There is evidence that December's stock market sell-off and the snapback so far in January can be attributed partly to tax-loss selling.

Usually, December is an excellent month for U.S. stocks. However, it was a different story at the end of 2018 with stocks getting crushed and finishing the year in the negative territory, the first down year since the financial crisis.

In a note last month, Nick Colas from DataTrek explained that tax-loss selling intensified the sell-off. Tax-loss selling is a maneuver money managers make to help clients offset the tax liability from profitable trades by selling money-losing positions. In other words, selling investments at a loss can help reduce that tax bill that comes with realized capital gains.

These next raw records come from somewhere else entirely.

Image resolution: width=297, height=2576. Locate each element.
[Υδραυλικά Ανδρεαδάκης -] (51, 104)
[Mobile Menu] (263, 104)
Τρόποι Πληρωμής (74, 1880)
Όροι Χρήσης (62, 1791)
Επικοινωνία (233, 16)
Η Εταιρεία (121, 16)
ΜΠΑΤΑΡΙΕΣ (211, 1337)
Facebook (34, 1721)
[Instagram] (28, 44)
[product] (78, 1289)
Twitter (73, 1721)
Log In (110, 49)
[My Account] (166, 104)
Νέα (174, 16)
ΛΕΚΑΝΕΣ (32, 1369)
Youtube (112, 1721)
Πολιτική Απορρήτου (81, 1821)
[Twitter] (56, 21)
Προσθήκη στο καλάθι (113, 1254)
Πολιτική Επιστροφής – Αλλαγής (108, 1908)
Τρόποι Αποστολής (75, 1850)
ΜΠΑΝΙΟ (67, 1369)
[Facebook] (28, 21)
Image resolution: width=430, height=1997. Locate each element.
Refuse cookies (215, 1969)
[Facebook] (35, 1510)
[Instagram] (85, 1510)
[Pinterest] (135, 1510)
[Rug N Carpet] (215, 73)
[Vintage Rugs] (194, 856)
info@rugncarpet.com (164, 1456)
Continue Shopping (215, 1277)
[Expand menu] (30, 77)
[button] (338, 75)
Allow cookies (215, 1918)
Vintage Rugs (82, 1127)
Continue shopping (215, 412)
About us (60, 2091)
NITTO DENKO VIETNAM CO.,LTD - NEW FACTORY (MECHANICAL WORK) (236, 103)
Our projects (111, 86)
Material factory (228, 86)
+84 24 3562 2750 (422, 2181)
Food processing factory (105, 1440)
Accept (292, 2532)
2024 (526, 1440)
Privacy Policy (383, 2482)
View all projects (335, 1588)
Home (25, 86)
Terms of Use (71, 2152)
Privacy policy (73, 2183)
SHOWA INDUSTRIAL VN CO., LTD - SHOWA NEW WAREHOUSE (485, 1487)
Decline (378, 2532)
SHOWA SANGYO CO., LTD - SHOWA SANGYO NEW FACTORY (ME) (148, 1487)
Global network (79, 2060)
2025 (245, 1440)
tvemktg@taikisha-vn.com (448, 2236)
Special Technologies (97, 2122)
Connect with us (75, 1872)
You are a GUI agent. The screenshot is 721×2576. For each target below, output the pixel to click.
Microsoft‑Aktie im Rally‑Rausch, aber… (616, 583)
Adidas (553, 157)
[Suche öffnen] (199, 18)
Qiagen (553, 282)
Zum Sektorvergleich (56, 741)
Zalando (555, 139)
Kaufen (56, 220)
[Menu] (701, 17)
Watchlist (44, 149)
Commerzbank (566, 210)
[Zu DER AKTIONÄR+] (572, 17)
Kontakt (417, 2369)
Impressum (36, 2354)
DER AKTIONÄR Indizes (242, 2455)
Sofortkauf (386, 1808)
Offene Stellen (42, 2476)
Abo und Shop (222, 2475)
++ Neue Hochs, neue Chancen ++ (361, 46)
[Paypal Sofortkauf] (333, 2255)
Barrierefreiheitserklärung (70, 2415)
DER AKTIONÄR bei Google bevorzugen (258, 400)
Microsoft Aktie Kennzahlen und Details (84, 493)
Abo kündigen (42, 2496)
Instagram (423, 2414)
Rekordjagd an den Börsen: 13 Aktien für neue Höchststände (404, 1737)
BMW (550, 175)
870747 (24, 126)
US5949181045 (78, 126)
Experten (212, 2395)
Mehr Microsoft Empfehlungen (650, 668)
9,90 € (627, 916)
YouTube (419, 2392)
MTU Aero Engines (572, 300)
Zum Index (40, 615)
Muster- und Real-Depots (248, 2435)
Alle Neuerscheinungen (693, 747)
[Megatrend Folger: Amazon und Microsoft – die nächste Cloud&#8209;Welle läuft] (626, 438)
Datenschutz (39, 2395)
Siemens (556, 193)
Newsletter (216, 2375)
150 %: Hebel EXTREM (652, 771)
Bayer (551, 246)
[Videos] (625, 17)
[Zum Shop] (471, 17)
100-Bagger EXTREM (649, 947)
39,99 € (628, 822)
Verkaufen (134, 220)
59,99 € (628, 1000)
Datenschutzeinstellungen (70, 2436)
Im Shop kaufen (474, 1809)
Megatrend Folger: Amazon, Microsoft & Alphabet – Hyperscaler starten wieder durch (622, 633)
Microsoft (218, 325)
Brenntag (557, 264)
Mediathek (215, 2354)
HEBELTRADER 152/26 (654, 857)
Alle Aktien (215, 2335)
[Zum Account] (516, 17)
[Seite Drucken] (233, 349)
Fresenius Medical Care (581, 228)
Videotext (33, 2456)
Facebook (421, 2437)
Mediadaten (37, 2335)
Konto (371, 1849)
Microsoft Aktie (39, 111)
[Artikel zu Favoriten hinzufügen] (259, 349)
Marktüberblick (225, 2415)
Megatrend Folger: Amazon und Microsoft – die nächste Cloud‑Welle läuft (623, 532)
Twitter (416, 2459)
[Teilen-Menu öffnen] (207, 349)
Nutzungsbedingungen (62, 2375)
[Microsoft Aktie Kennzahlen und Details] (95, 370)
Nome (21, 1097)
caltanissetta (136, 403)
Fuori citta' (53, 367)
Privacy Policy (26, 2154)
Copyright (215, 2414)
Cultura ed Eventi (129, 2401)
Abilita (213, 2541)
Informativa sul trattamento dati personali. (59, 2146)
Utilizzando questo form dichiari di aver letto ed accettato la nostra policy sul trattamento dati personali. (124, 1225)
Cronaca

"Up until December 13th, the S&P 500 had managed to hold onto flat/slightly positive YTD total returns," Colas wrote in a new note. "When it started to break down on December 14th, investors shifted gears and started to sell losing positions to minimize the taxable effect of their Tech stock sales in what was shaping up to be a down year for the S&P."

Colas added that the tax-loss selling "could not have come at a worse time, with illiquid year-end markets unable to soak up the incremental supply."

The 11 worst-performing stocks in 2018 have rallied so far in 2019. This performance is most likely attributable to tax-loss selling.
The 11 worst-performing stocks in 2018 have rallied so far in 2019. This performance is most likely attributable to tax-loss selling.

To further illustrate evidence of tax-loss selling, Colas referred to the 11 worst performers in the S&P 500 (^GSPC): General Electric (GE), Mohawk (MHK), Newfield (NFX), Affiliated Managers (AMG), Invesco (IVZ), Western Digital (WDC), L Brands (LB), Alcoa (AA), Unum (UNM), Brighthouse Financial (BHF), and IPG Photonics (IPGP). Those stocks underperformed the S&P 500 by an average of 156 basis-points, he noted.

“This shows that continued selling all the way into year-end especially hurt their performance,” he wrote.

This pattern has since reversed as the amplified selling appears to have attracted opportunistic buyers.

Those 11 names that were beaten down in December have significantly outperformed the S&P in 2016, delivering an average 9.5% gain through Friday versus the S&P’s 3.6% gain. Some of them are even up double-digits.

“[While] our highlight list of tax loss sellers may have more room to run, their YTD gains is all one can rationally expect from the strategy of buying big losers at year-end,” Colas wrote.